作者:童朝暉 來源:醫學論壇網 日期:17-12-26

患者28歲男性,因“咳嗽半月,發熱4天”收入我院CCU,住院前半個月無明顯誘因出現輕度咳嗽,當時無發熱、畏寒,口服止咳糖漿治療無效,期間間斷大量飲酒,4天前患者再次出現咳嗽、發熱,伴畏寒,體溫最高39.4℃,社區輸注“阿奇黴素及頭孢類抗生素”,症狀無改善,1天前體溫升至最高40℃,就診與我院發熱門診,予可樂必妥及退熱藥對症處理,查心肌酶明顯升高,以心肌炎收入我院CCU。收入院當晚即出現低血壓,予補液及多巴胺升壓治療,次日淩晨出現喘憋、咳粉紅色泡沫樣痰,肺部濕性囉音,心音低鈍奔馬律。肺門斑片影。EF 38% ,考慮暴發性心肌炎,急性心功能不全,心源性休克,遂行IABP治療。收入院2天後患者氧合逐漸下降,心功能逐漸惡化,遠期來看IABP無法提供足夠心髒支持,心內科組織會診,考慮行VA-ECMO加強心髒替代,遂轉入RICU。

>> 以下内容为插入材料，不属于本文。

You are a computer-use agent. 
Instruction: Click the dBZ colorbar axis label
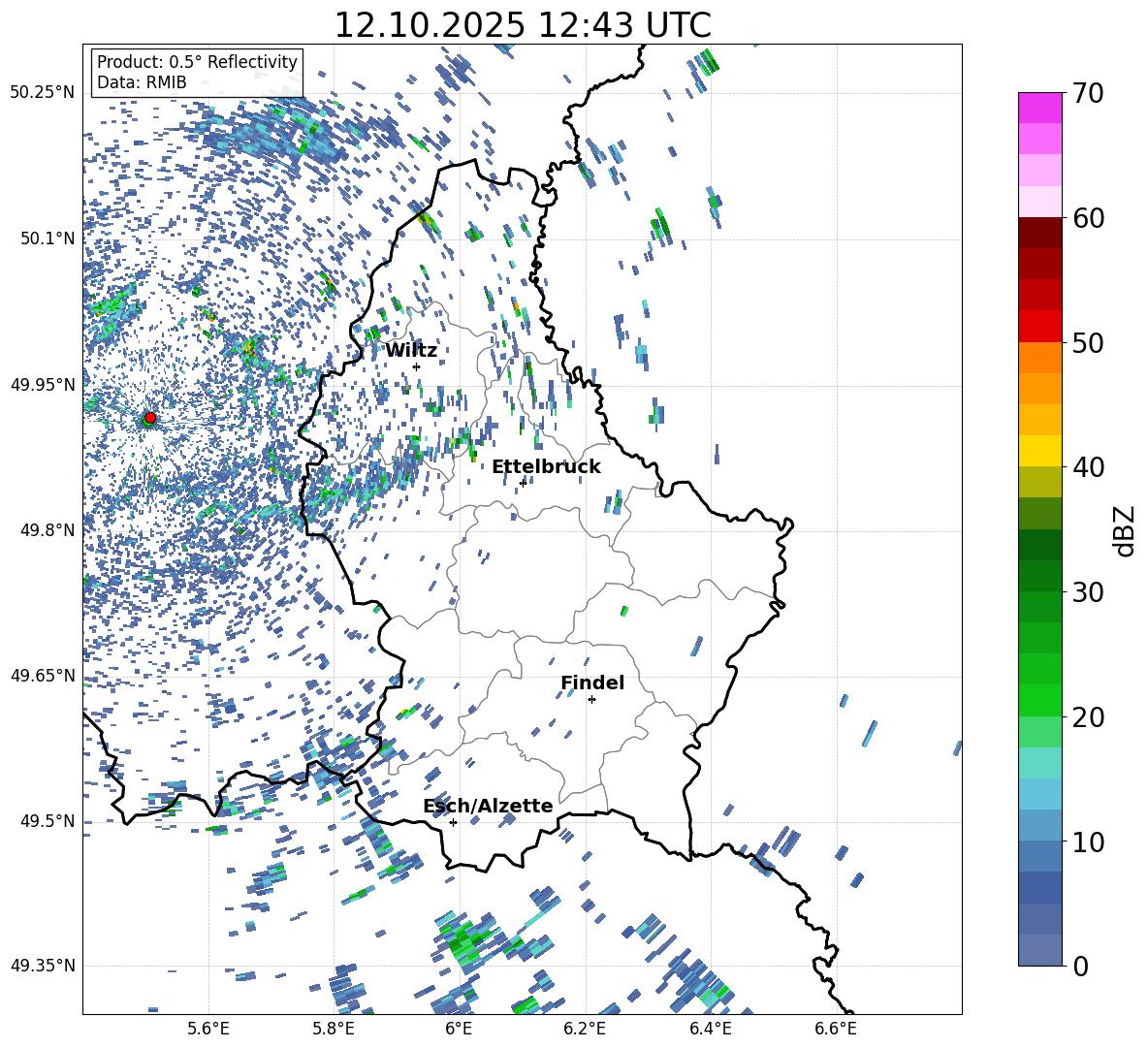pyautogui.click(x=1125, y=530)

轉入後床旁行氣管插管,床旁胸片提示左側大量氣胸,床旁行胸腔穿刺並持續閉式引流,後考慮心功能不全進行性加重,於RICU床旁行VA-ECMO治療。

此時患者全身多處置管,感染風險及高,但考慮國際上有大量文獻報道IABP聯合VA-ECMO治療暴發性心肌炎,對於患者血流動力學而言可同時滿足心髒功能替代,同時降低左心後負荷,故保留IABP,氣胸消失後盡早拔除胸腔閉式引流管。

治療上,考慮到暴發性心肌炎的發病特點:早期以病毒複製為主,中後期以免疫風暴繼發的心肌損傷為主,予完善病原學檢查,針對性篩查與心肌炎關係密切的流感病毒、腺病毒、柯薩奇病毒等等,積極予抗病毒、抗細菌感染及丙種球蛋白調節免疫治療。並予ECMO接床旁血濾(CRRT)穩定內環境治療,嚴格控製出入量。至此患者同時接受心髒、肺以及腎髒替代治療(即 IABP+VA-ECMO+有創呼吸機+CRRT)。

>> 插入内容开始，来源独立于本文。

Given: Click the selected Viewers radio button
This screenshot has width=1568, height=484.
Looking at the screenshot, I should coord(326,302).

經治療後,患者心肌酶逐漸下降,氧合逐漸改善,每日複查心髒超聲,評價心髒功能,依次撤除IABP、CRRT,待患者狀態穩定後,停鎮靜藥物,拔除氣管插管,予無創呼吸機交替經鼻高流量氧療,並在VA-ECMO支持下逐步功能鍛煉,恢複上肢及呼吸肌肉力量。此後患者血壓心率趨於平穩,心肌酶水平接近正常,心髒彩超提示心功能逐漸改善,VA-ECMO第11天開始進行ECMO撤機評估。鑒於目前對於心肌炎VA-ECMO的撤機評估並無統一標準,我們參考國內外相關文獻後,以主動脈血流速度時間積分和心髒射血分數評估拔管可能,並予VA-ECMO第12天成功撤除,並繼續無創呼吸機交替經鼻高流量氧療,並繼續功能鍛煉,至心功能穩定,並逐漸過渡到鼻導管吸氧後,轉入CCU觀察,現已順利出院。